The scam has been around long before the IRS was formed. The famous phrase “The cat’s out of the bag” is commonly attributed to a famous scam of the earlier ages.
The people of the time are said to have transported purchased piglets from the market place in a bag for easy carrying. The scam came when the merchant would swap a street cat for the piglet, not losing any money.
The secret was out when the cat was let out of the bag. Hence, “the cat’s out of the bag” means the deep dark secret has been let out to be examined in the light, usually to the chagrin of the figurative merchant.
Scamming, cheating, and stealing is nothing new to the world, the techniques are simply changing. “Merchants” have changed their ways, appearance, and voice, but their intentions are just the same.
The key is learning how to separate the dishonest merchants from the honest ones. In the case of taxes, people need to learn to identify the IRS from the scammers.
Luckily, the IRS is on board with helping you do that. They have listed a number of traits on their website to help you identify the voice, look, and feel of the dishonest.
Dishonest merchants like to promise you things that are easy, and too good to be true. Here are 4 too good to be true promises to verify with the IRS before you do anything.
First up is the claim that refunds or rebates are yours to be claimed. They are usually connected with excess or withheld Social Security benefits.
Nothing dealing with the IRS is easy. You’ve learned this by now.
A press one button and get the world attitude is surely not the IRS’s way of dealing with tax payers. Seeing one of these buttons should throw up red flags.
Second, an unfamiliar name will claim to be teaming up with local churches to make the difference. As despicable as it may seem, some of these godless scams are claiming to be working with God-fearing men.
If it’s unfamiliar, don’t trust it. Move on instead.
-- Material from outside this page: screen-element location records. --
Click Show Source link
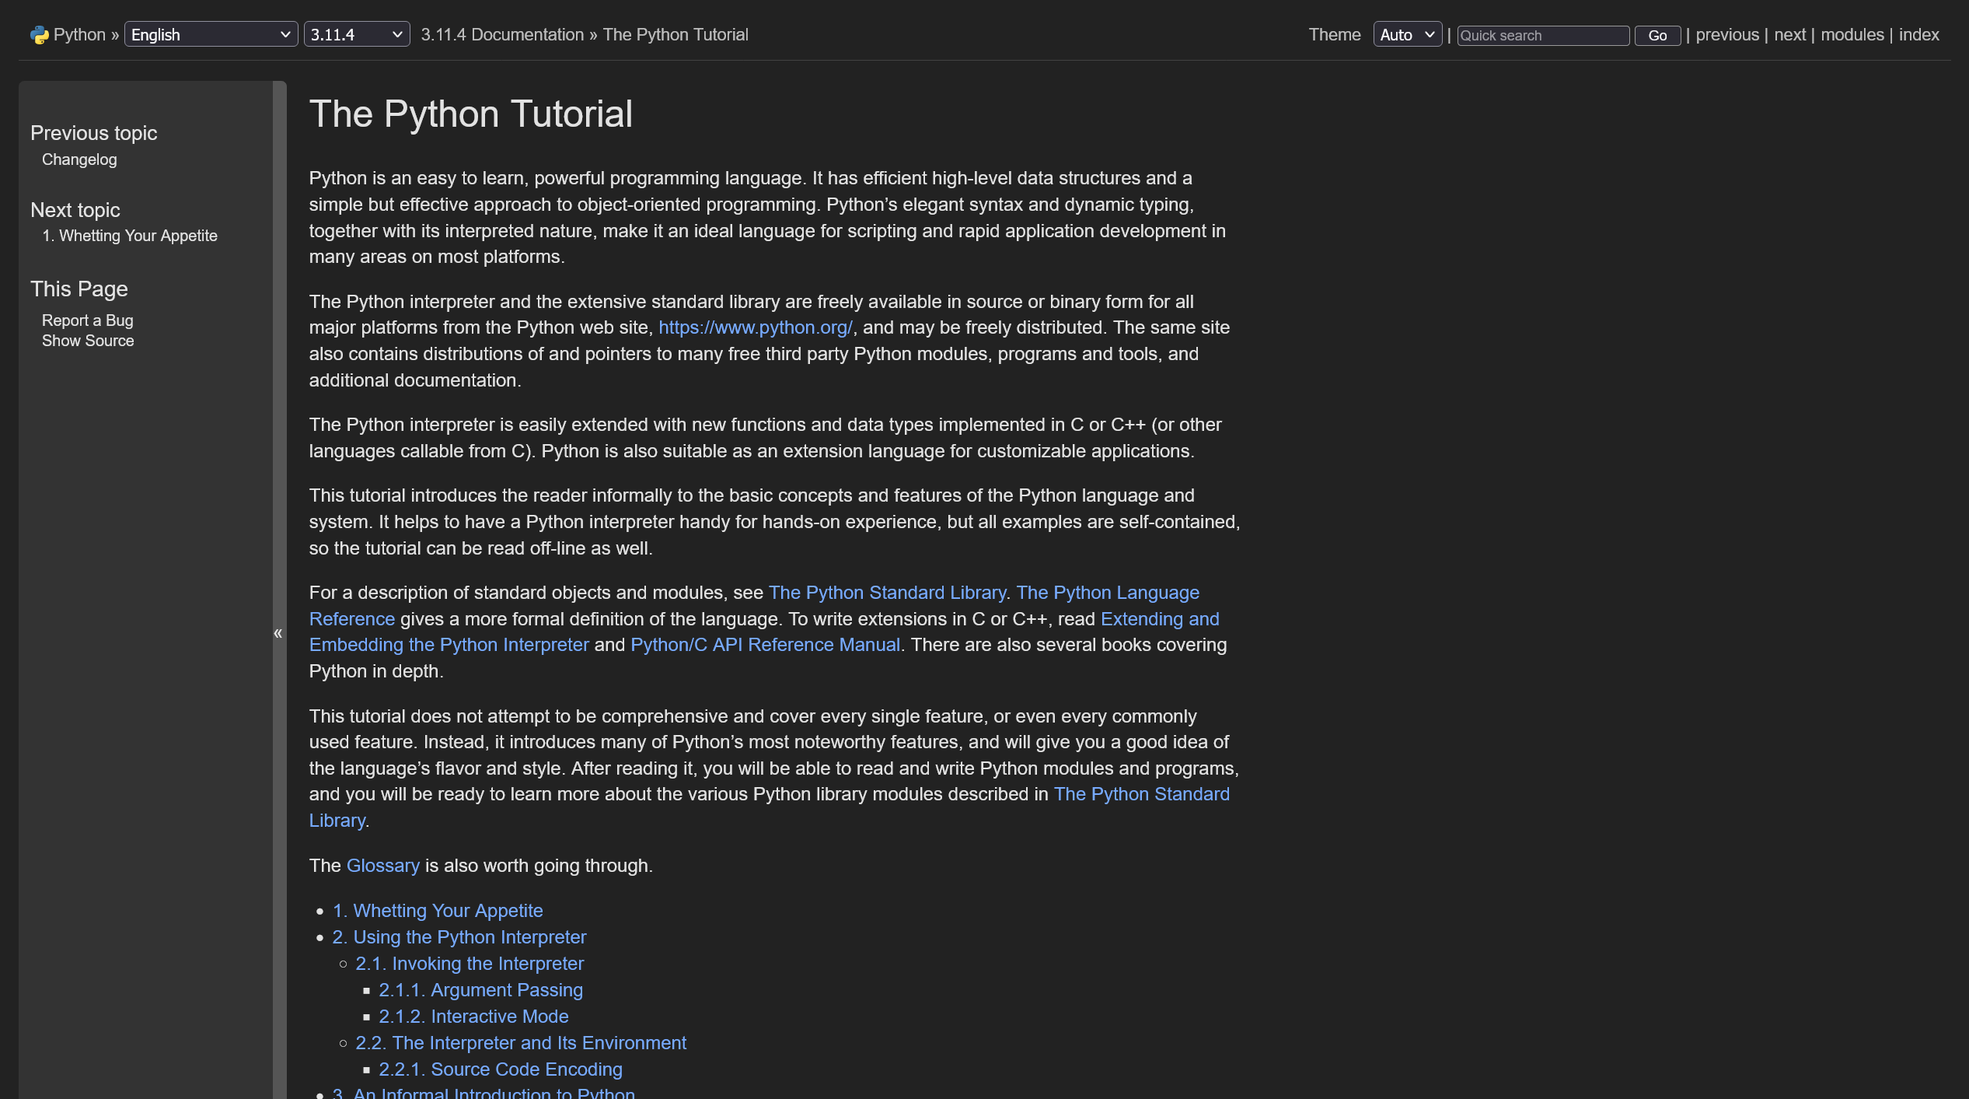 point(88,341)
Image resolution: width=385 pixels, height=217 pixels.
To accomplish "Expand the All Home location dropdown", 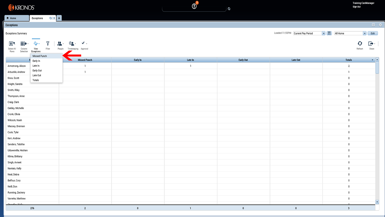I will point(365,33).
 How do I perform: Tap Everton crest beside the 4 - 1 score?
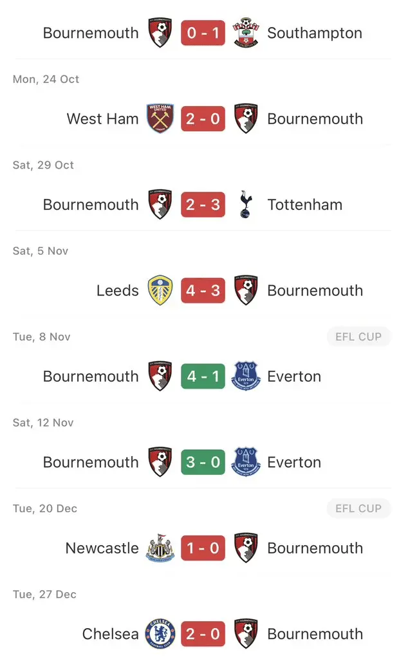coord(245,376)
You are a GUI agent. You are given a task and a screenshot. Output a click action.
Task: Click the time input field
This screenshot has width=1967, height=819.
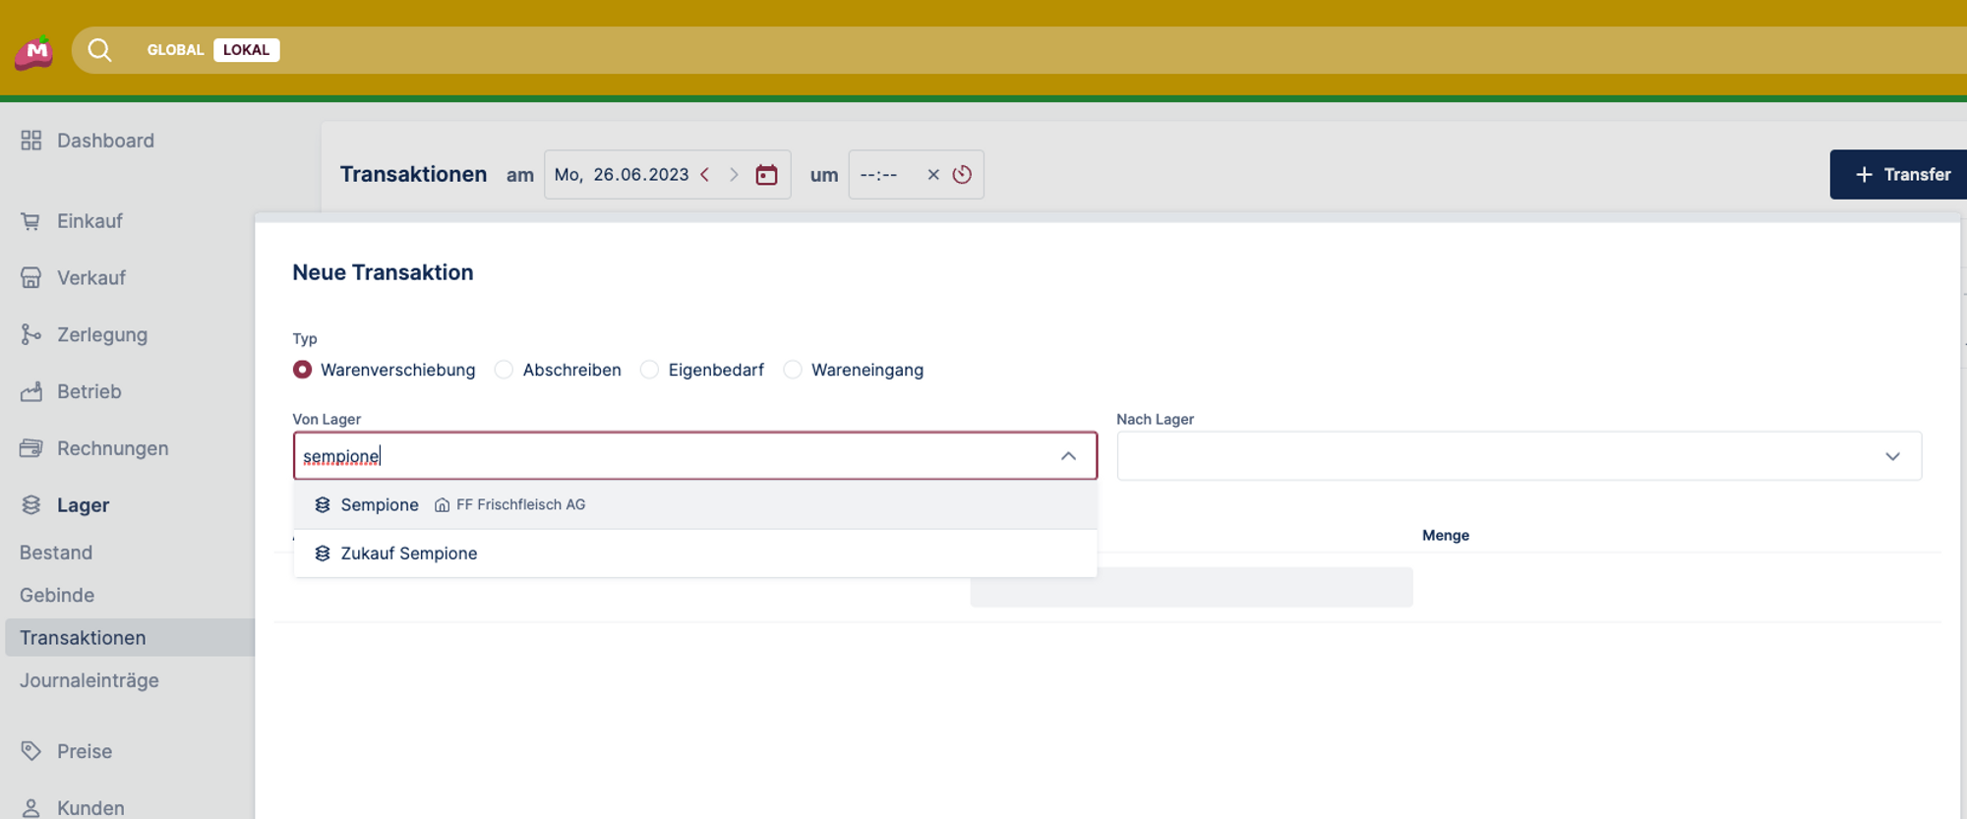pyautogui.click(x=880, y=175)
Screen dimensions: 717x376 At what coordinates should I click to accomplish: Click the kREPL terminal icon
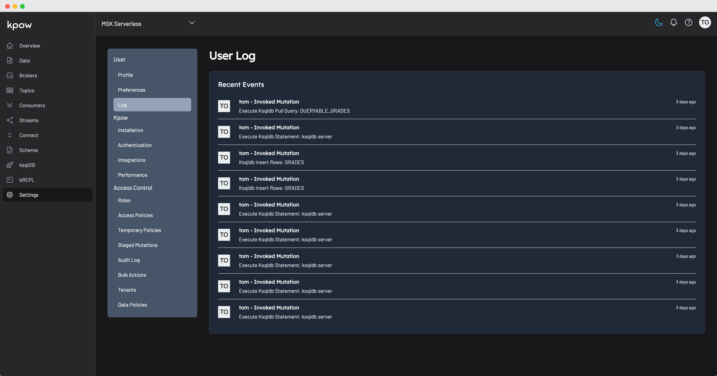coord(10,180)
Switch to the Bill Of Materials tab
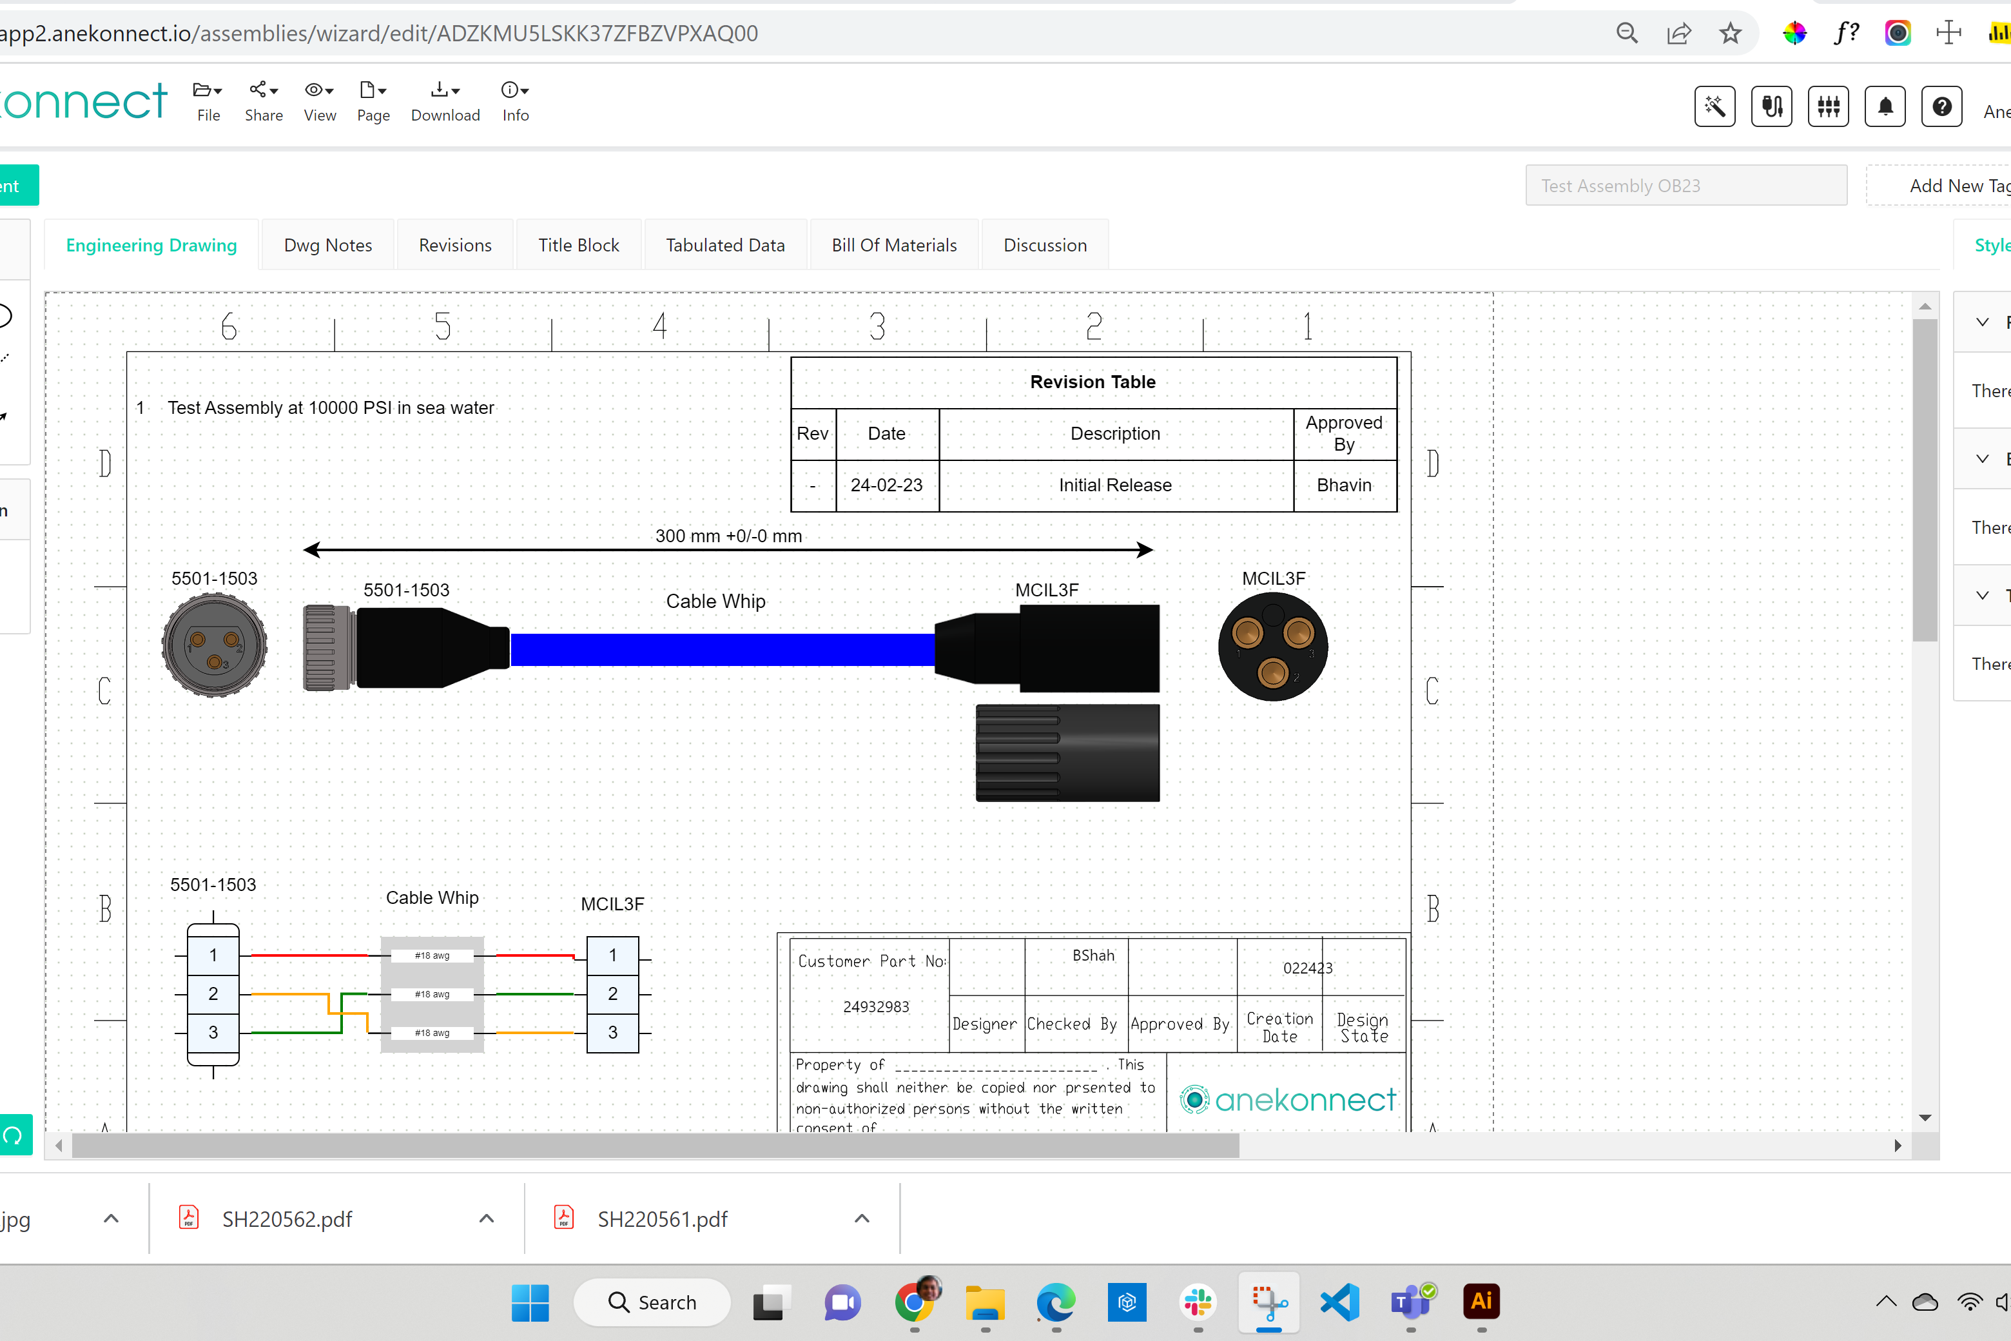 pos(894,245)
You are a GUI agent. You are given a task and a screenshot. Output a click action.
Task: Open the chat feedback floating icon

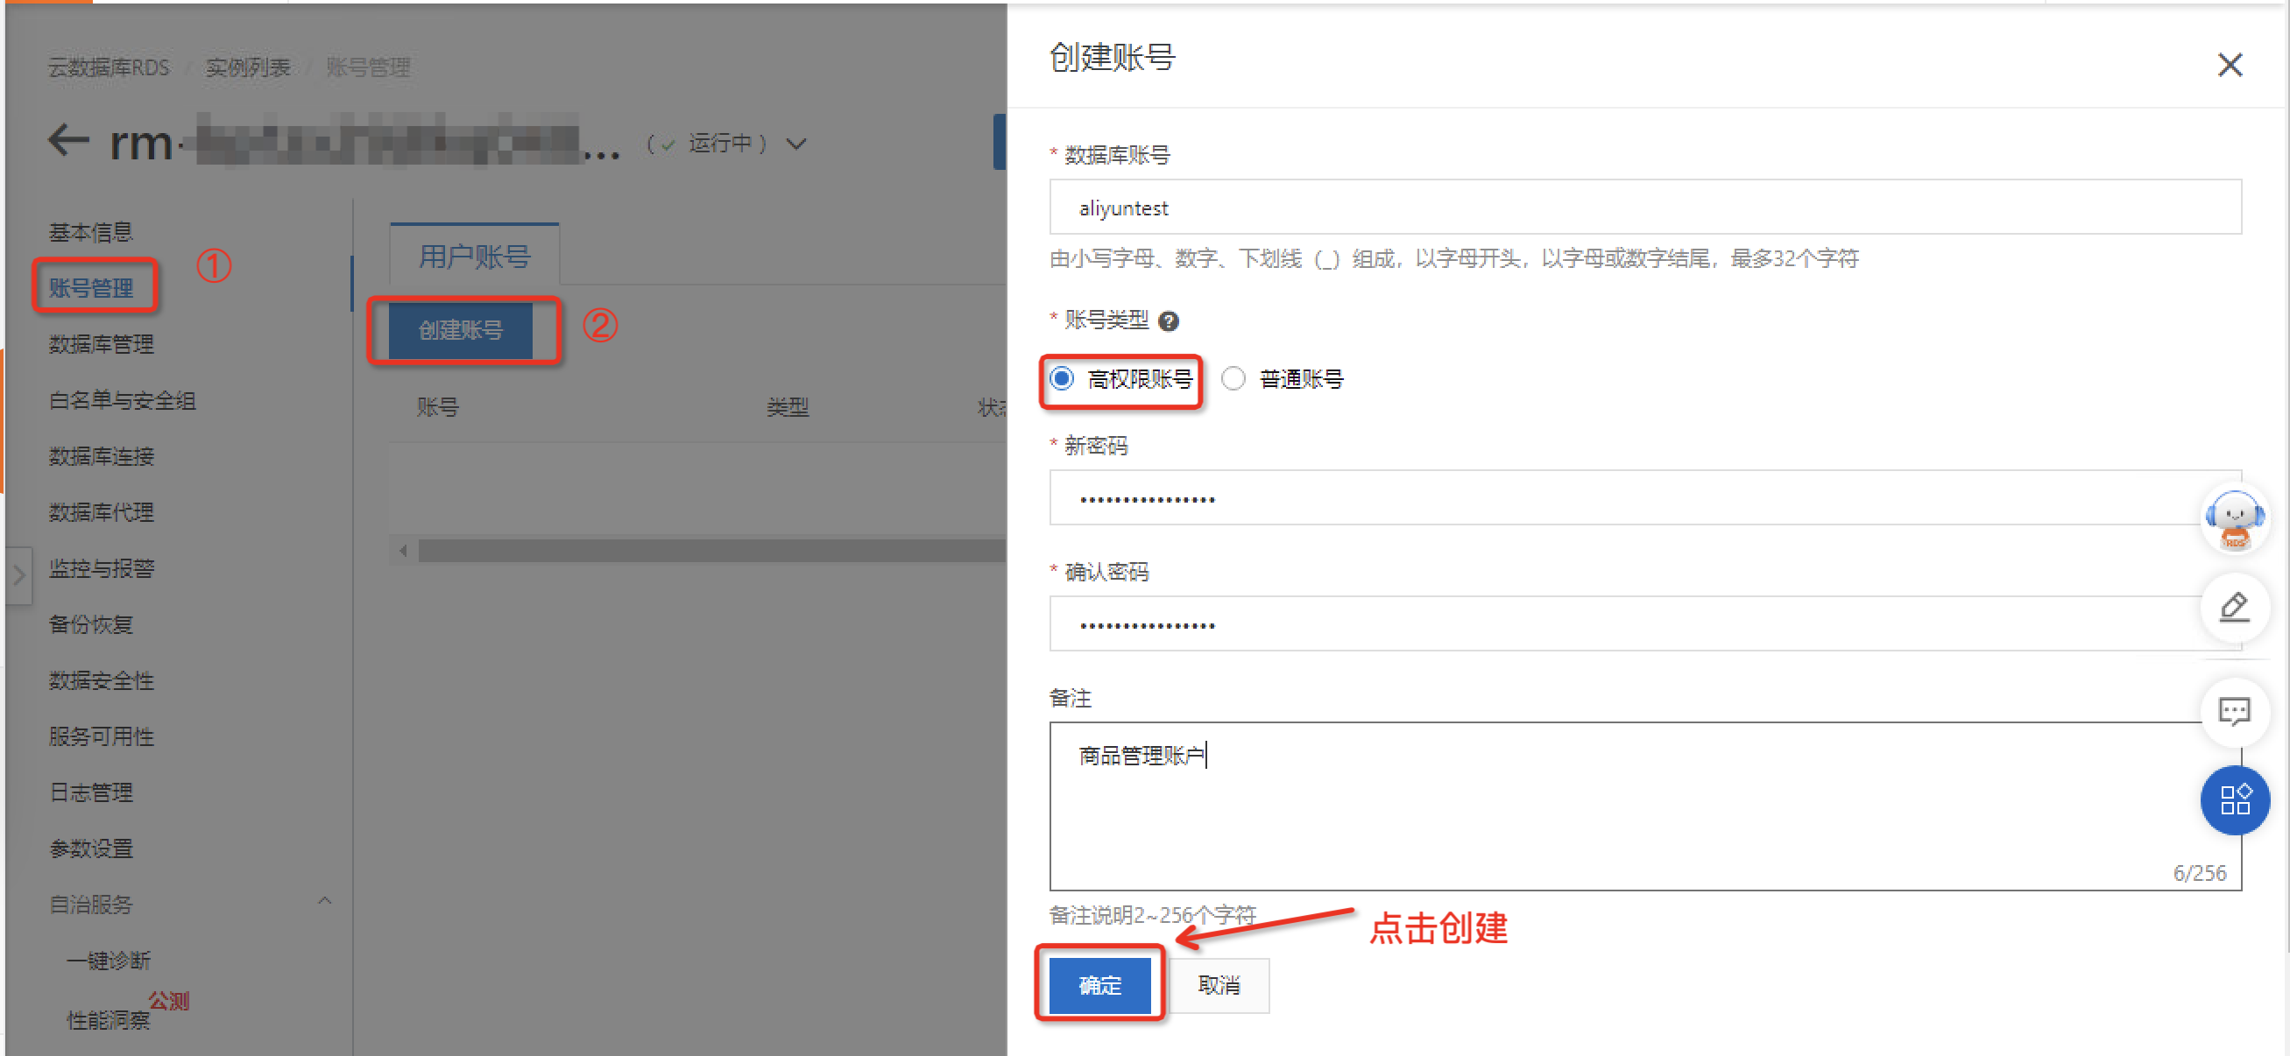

Third, you receive an offer for free money without documentation required. The IRS documents everything they give or receive.
Theirs is a job that requires exact accuracy. They would never allow money or information to be given without documentation of it happening.
Would you expect an accountant or a grocery store to make a transaction without keeping a record? Of course not, expect documentation on both ends of the stick.
Fourth, watch out for false claims that a Treasury Form 1080 can transfer funds from the Social Security Administration to the IRS, enabling a payout from the Internal Revenue Service. If such a legitimate form existed for such a purpose, it would be found on the official IRS web page, not shrouded in mystery.
Anything secret or “getting around the man” is either illegal or illegitimate. Don’t fall for either or you could regret it sooner than later.
You can report tax scams on their website. Go to the bottom and click “Reporting Phishing.”